What you need to do>
Leave the pictures out, and transcribe the material below exactly from the line with "At what coordinates should I click to accomplish: Click the Name" to the line with "Open the File Shredder utility", both lines included.
Data under study: Begin
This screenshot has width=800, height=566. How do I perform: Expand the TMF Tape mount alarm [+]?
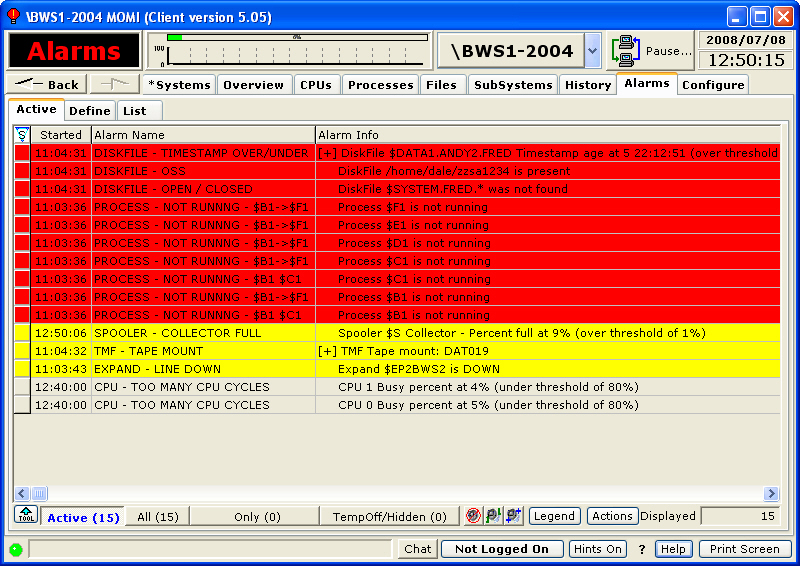click(x=327, y=351)
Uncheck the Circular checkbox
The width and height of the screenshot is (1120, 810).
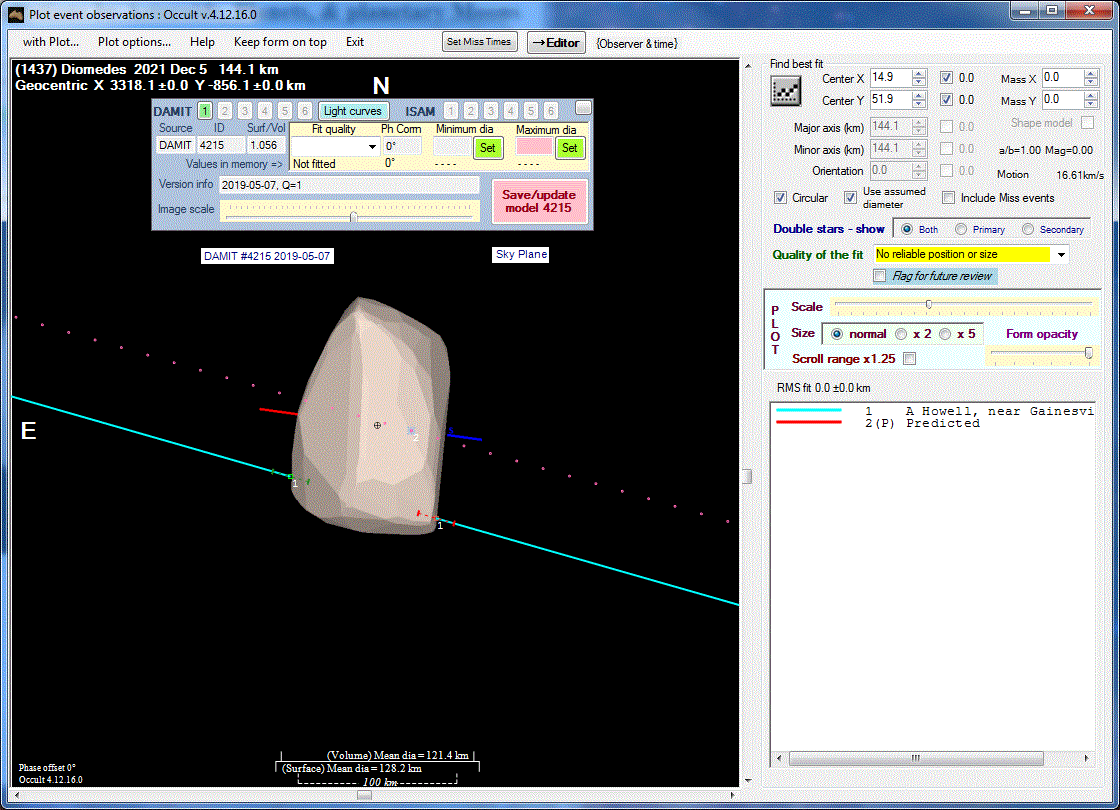click(781, 198)
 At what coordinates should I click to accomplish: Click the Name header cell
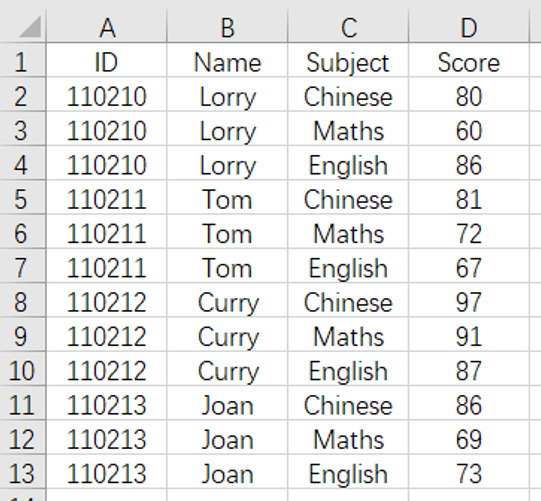[x=227, y=60]
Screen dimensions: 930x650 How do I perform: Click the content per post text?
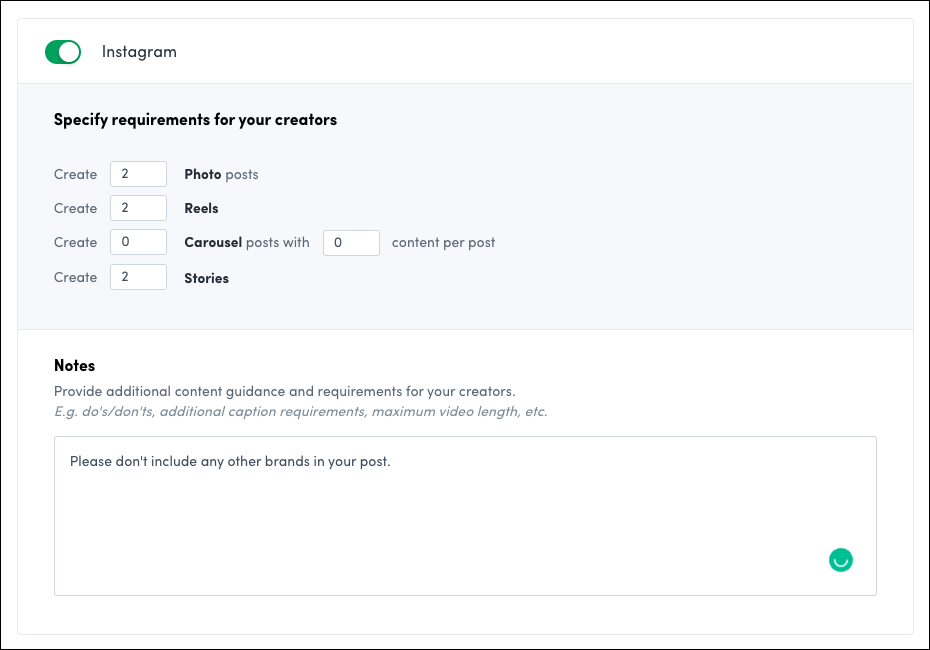click(443, 242)
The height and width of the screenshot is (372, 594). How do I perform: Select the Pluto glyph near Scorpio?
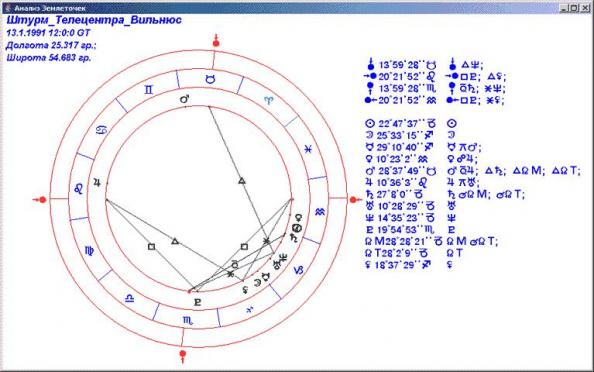tap(197, 302)
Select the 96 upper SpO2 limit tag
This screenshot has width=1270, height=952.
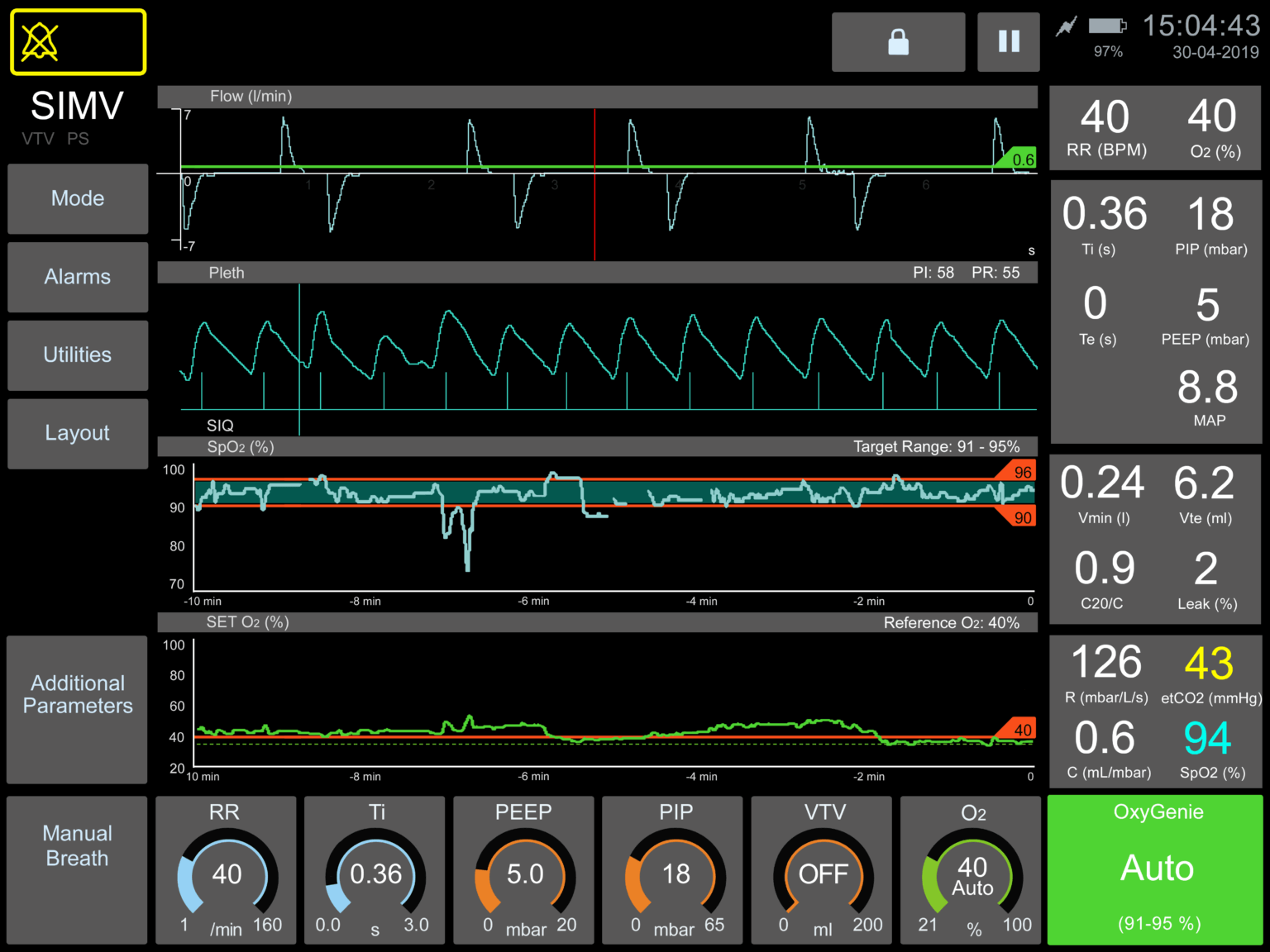[1019, 472]
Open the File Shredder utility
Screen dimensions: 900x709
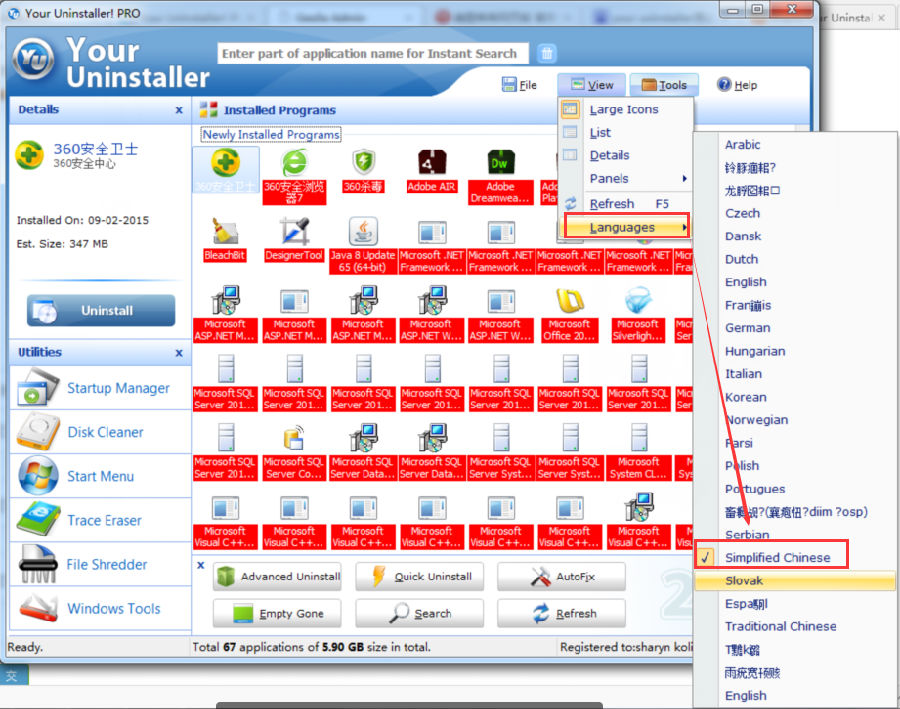coord(97,564)
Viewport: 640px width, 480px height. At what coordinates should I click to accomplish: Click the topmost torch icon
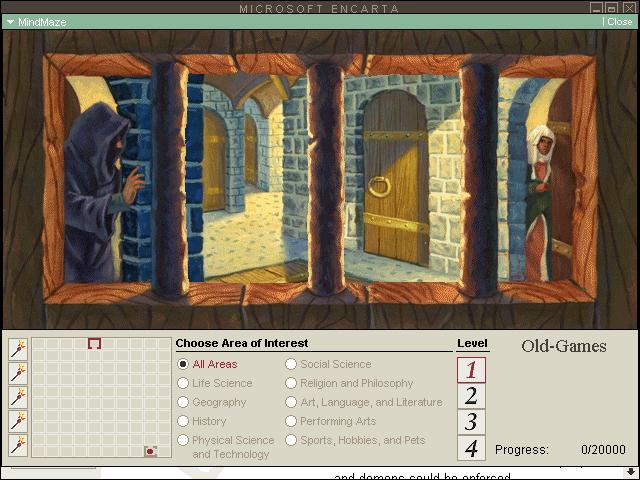[18, 349]
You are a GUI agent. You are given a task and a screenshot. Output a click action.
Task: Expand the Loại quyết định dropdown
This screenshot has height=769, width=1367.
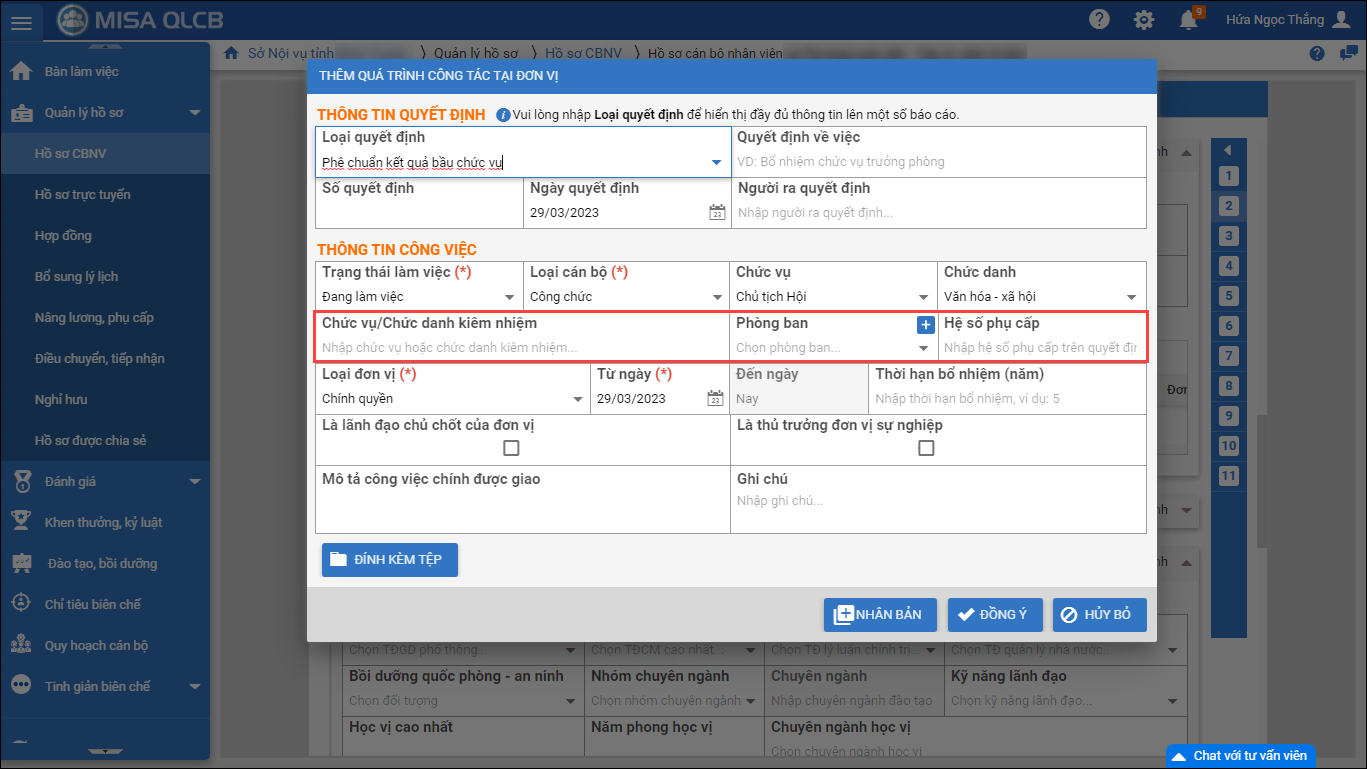click(716, 162)
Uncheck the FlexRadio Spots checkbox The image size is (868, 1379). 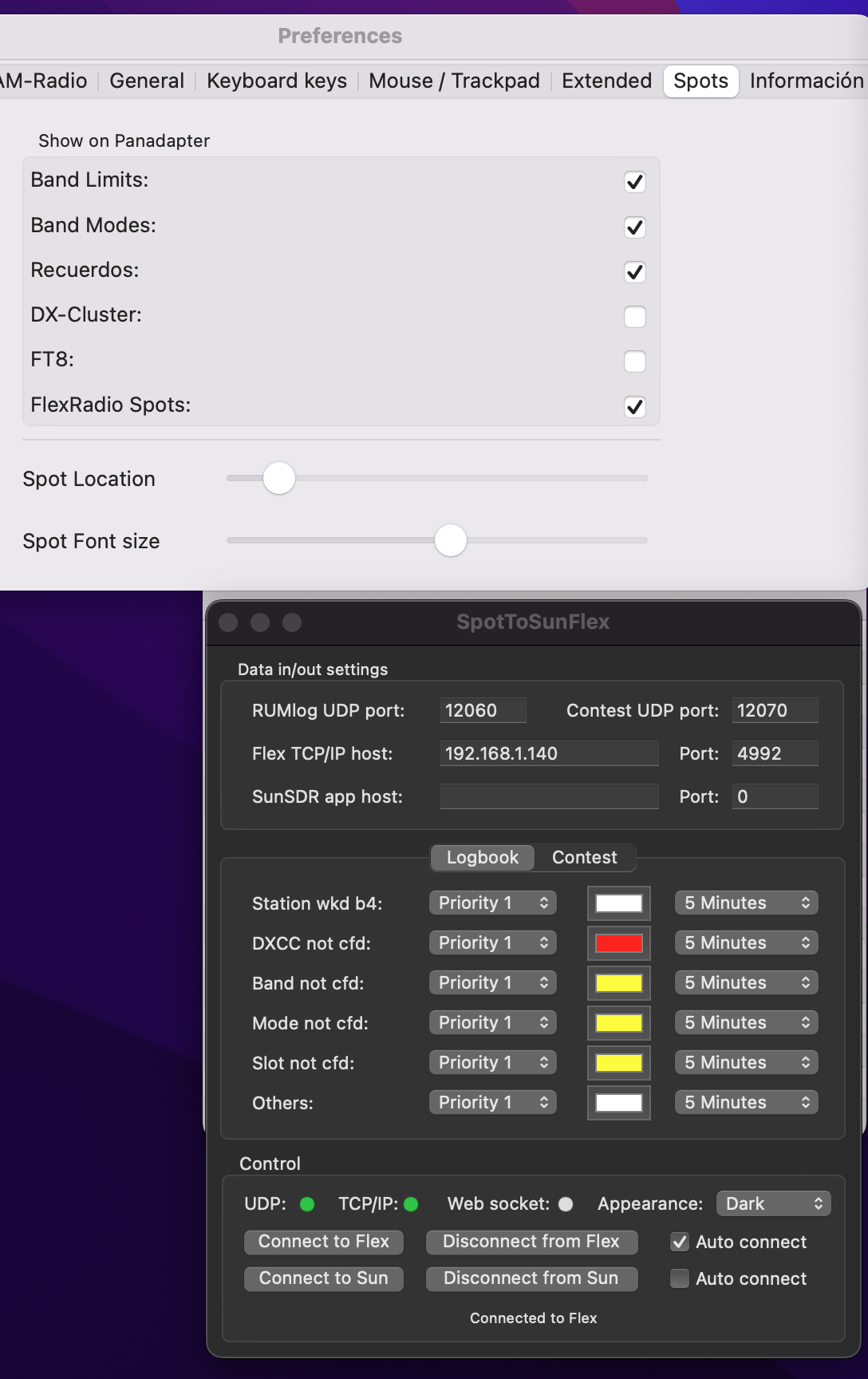coord(635,407)
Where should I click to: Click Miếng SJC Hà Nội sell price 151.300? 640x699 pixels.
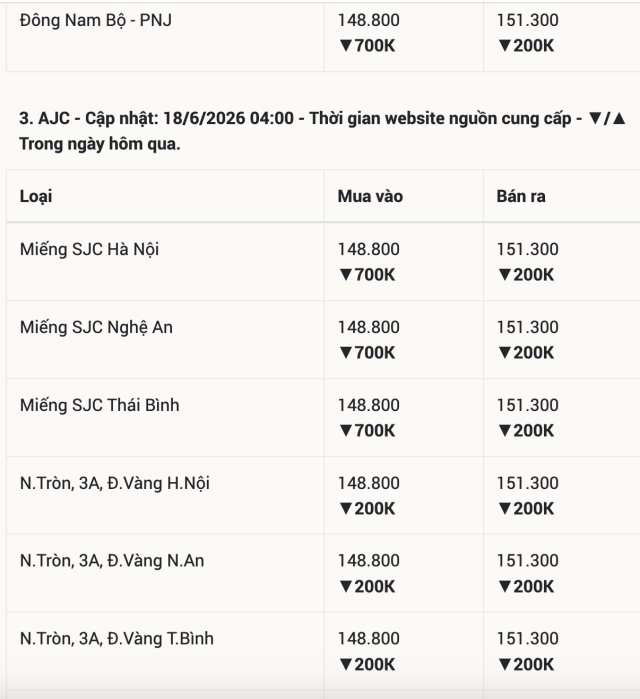click(x=528, y=249)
Data under study: End
Output>
 At what coordinates should I click to accomplish: Click the Name header cell
[x=227, y=60]
Screen dimensions: 930x650 How do I perform: Click the content per post text?
click(443, 242)
The height and width of the screenshot is (372, 594). How do I perform: Select the Pluto glyph near Scorpio?
tap(197, 302)
Select the 96 upper SpO2 limit tag
This screenshot has width=1270, height=952.
[1019, 472]
Open the File Shredder utility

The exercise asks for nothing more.